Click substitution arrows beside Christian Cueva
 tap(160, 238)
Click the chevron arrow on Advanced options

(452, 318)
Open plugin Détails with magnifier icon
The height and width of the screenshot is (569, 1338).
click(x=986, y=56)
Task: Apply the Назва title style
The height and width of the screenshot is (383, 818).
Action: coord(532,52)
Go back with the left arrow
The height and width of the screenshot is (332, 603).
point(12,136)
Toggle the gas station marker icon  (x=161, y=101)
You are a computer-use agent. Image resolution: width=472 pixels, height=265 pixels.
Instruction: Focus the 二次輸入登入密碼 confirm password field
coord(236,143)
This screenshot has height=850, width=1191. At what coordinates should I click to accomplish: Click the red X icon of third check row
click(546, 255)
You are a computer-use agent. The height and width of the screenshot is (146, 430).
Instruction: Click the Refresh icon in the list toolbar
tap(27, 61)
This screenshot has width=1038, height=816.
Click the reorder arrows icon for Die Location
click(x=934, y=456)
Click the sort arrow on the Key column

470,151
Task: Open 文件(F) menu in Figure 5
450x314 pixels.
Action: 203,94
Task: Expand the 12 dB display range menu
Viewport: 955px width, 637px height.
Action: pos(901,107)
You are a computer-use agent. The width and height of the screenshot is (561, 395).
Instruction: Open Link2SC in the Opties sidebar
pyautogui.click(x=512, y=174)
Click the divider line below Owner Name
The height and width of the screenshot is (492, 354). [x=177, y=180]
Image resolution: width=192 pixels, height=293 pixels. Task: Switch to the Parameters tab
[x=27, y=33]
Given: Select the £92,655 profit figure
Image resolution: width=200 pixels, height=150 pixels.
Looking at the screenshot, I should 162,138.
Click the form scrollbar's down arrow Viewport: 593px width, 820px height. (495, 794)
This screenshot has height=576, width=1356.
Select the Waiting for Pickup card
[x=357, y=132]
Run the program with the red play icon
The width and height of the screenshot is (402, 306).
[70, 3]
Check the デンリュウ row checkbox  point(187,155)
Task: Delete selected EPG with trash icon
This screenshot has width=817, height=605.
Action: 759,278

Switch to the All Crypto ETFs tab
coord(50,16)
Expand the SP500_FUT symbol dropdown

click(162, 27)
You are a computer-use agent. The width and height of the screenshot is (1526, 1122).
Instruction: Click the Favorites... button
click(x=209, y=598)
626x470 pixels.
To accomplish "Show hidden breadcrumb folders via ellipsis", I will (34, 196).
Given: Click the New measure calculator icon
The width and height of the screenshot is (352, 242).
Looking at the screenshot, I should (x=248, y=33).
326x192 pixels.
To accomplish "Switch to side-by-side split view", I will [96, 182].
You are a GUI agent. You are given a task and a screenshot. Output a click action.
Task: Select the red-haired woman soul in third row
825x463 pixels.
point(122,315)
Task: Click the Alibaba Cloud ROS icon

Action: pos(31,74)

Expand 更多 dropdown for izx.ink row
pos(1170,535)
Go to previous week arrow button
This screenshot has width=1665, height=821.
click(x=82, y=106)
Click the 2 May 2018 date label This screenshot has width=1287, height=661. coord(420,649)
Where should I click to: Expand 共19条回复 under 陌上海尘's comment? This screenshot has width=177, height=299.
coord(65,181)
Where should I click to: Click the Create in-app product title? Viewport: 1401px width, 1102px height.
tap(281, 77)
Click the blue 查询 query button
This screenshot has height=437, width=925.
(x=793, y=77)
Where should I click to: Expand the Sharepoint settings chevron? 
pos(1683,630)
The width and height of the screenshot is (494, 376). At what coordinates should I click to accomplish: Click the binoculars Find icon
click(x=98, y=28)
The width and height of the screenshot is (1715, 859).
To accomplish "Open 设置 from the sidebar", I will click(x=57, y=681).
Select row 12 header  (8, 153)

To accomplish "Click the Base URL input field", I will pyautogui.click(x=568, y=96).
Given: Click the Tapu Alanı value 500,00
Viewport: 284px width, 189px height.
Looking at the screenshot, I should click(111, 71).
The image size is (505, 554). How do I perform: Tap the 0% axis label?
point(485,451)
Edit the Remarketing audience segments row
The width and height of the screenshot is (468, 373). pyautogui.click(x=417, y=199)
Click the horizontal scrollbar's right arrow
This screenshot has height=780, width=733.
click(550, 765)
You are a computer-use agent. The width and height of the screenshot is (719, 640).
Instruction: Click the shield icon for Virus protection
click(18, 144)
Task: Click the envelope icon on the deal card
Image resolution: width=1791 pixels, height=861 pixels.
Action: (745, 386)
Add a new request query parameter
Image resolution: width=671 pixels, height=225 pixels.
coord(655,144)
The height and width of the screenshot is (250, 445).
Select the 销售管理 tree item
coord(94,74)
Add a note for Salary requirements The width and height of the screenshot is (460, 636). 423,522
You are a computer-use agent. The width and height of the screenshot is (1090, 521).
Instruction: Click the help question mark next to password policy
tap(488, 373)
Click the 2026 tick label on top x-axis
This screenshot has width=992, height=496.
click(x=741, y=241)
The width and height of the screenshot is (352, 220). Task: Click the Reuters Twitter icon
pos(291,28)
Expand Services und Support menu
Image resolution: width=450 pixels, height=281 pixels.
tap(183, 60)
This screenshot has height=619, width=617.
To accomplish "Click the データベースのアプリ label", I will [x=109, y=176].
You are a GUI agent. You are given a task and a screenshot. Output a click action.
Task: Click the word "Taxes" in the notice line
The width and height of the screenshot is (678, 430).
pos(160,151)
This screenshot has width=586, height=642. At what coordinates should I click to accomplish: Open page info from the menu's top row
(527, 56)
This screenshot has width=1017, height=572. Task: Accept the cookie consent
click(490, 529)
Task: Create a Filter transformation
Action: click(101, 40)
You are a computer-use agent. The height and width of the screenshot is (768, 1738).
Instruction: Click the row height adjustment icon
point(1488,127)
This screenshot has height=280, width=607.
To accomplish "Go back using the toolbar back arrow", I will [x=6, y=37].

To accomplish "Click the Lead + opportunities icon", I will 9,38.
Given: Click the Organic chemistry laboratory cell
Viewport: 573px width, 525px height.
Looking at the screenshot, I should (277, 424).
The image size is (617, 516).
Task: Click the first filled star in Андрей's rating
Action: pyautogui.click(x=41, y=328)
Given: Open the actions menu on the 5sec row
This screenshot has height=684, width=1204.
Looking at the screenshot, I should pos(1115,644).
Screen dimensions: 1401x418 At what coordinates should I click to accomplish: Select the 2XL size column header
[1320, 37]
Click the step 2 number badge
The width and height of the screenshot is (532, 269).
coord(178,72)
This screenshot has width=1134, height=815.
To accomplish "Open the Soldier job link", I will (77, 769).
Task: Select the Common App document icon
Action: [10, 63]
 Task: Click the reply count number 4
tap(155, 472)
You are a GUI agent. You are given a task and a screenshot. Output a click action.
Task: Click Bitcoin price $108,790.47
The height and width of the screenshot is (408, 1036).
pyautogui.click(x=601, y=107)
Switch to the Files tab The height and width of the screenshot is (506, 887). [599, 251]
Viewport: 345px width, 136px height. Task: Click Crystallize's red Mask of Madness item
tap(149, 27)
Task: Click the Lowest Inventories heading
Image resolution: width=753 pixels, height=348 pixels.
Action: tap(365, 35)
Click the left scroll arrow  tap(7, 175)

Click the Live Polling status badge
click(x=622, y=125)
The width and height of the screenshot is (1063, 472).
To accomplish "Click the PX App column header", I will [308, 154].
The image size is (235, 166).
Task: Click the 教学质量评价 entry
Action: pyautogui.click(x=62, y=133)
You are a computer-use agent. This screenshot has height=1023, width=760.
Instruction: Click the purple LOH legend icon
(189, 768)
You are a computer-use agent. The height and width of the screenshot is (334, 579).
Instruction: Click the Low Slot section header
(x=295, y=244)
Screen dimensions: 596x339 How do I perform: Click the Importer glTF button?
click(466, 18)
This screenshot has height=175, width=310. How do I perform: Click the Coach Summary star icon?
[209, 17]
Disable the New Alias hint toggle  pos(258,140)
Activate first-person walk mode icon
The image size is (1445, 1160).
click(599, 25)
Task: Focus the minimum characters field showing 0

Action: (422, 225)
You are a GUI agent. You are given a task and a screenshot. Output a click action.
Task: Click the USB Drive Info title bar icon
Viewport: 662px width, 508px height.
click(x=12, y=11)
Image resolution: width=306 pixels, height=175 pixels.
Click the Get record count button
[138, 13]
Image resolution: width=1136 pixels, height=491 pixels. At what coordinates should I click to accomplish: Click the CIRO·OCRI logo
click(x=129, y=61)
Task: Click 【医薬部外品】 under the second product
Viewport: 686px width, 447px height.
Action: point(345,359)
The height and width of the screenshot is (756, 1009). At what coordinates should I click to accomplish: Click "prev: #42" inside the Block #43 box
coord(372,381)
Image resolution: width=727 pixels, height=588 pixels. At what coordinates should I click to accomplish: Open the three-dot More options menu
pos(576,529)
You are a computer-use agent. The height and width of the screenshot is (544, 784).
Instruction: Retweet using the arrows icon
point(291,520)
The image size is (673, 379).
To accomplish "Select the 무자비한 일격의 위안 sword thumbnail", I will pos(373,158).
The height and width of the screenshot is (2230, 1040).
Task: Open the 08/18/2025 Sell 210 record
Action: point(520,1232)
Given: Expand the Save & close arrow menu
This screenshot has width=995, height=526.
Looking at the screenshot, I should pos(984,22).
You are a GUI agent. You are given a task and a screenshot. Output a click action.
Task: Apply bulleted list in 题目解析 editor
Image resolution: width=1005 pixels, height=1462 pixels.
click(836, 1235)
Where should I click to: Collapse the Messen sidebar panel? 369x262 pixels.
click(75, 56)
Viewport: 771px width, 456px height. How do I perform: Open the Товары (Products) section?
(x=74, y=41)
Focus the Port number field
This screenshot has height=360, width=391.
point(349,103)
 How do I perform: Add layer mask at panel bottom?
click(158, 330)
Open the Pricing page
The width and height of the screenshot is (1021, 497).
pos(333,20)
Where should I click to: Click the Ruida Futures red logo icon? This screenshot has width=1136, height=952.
* * * *
Write the opening line of the data above and every line after it, exactly, stopping once you have written the line with "You are a computer-use agent. Image".

Click substitution arrows beside Christian Cueva
 tap(160, 238)
Click the chevron arrow on Advanced options

(452, 318)
Open plugin Détails with magnifier icon
The height and width of the screenshot is (569, 1338).
click(x=986, y=56)
Task: Apply the Назва title style
The height and width of the screenshot is (383, 818).
Action: coord(532,52)
Go back with the left arrow
The height and width of the screenshot is (332, 603).
point(12,136)
Toggle the gas station marker icon  (x=161, y=101)
You are a computer-use agent. Image resolution: width=472 pixels, height=265 pixels.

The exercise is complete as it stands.